Vuole fare il sindaco, ma rischia il carcere: pena definitiva per lo “sceriffo” De Zordo
Il candidato di Cibiana Resurrezione è stato condannato in primo grado e l’appello è stato dichiarato inammissibile

Candidato sindaco rischia il carcere. Nella migliore delle ipotesi gli arresti domiciliari o l’affidamento in prova ai Servizi sociali. Franco De Zordo della lista della lista Cibiana Resurrezione si è visto dichiarare inammissibile l’appello, perché tardivo, contro la condanna a tre mesi di reclusione senza la sospensione condizionale della pena e un risarcimento danni di 15 mila euro all’ex moglie per violazione degli obblighi familiari. La donna si era costituita parte civile con gli avvocati Mauro Gasperin e Isabella Comiotto e avrà pagate anche le spese sostenute. La sentenza di primo grado del giudice Federico Montalto diventa definitiva: nessuna possibilità in Cassazione.
Bisognerà aspettare i tempi del Tribunale di Sorveglianza, poi la pena andrà in esecuzione e c’è da ricordare che le elezioni amministrative sono in calendario per i giorni 24 e 25 maggio. Il paese sarà anche piccolo, tuttavia le liste sono tre e un sindaco salterà fuori per forza. Difficile prevedere qualsiasi tipo di scenario, a maggior ragione perché l’indomito sceriffo, come ama definirsi sul suo canale YouTube, è appena stato querelato anche dal commissario straordinario Antonio Russo, che ha deciso di procedere, perché il 25 aprile, giorno di presentazione delle liste elettorali, De Zordo avrebbe offeso l’ente e anche chi lo rappresenta.
Cibiana Resurrezione era stata esclusa dalla sottocommissione per una serie di problemi formali nella documentazione depositata, in particolare in alcuni dei moduli con le firme di accettazione delle candidature. Ma un ricorso al Tar del Veneto l’ha riabilitata, dopo che tre candidati consiglieri erano stati depennati, facendo scendere sotto il numero minimo di sette previsto dalla normativa.
Tra De Zordo e l’ex coniuge ci sono state diverse querele incrociate, certo una di quelle presentate dalla donna sarà decisiva. De Zordo era stato portato in tribunale perché accusato di non aver versato l’assegno di mantenimento per un figlio minore senza alcuna colpa e del quale si parla il meno possibile: alimenti e spese straordinarie mediche e scolastiche. In sede di separazione, il Tribunale civile aveva disposto che il padre di famiglia corrispondesse la somma di 250 euro al mese, in realtà non ha mai dato nulla, nemmeno durante il periodo fino al 2022 nel quale percepiva il reddito di cittadinanza.

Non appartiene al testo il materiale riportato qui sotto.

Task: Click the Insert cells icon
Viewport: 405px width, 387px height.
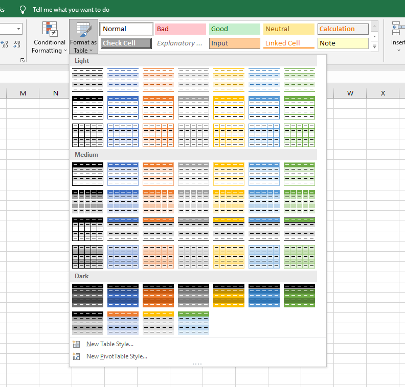Action: click(397, 30)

Ha contribuito, al massimo, con abiti e scarpe usate, ritenendo falso il documento del giudice.
Il pm Giada Modena aveva chiesto sei mesi e 600 euro e la ex 20 mila euro. Il difensore d’ufficio Marinella Pasin aveva fatto ciò che poteva, malgrado nella precedente udienza De Zordo avesse minacciato di denunciare lei, ricusare il giudice e pubblicare tutto su YouTube – prima di essere allontanato e affidato ai carabinieri – domandando l’assoluzione con l’applicazione delle attenuanti generiche, in subordine il minimo della pena.
Non era nemmeno presente il giorno della sentenza di primo grado, tuttavia dopo il deposito delle motivazioni si è occupato personalmente della redazione dell’atto d’appello, finendo per presentarlo in ritardo, senza mettersi a sindacare sul contenuto, sempre discutibile. Il procuratore generale veneziano non poteva che chiedere e ottenere la sua inammissibilità e la sentenza di condanna è diventata definitiva. Cosa succederà adesso, premesso che l’imputato potrebbe anche non essere eletto alla poltrona di sindaco di Cibiana di Cadore?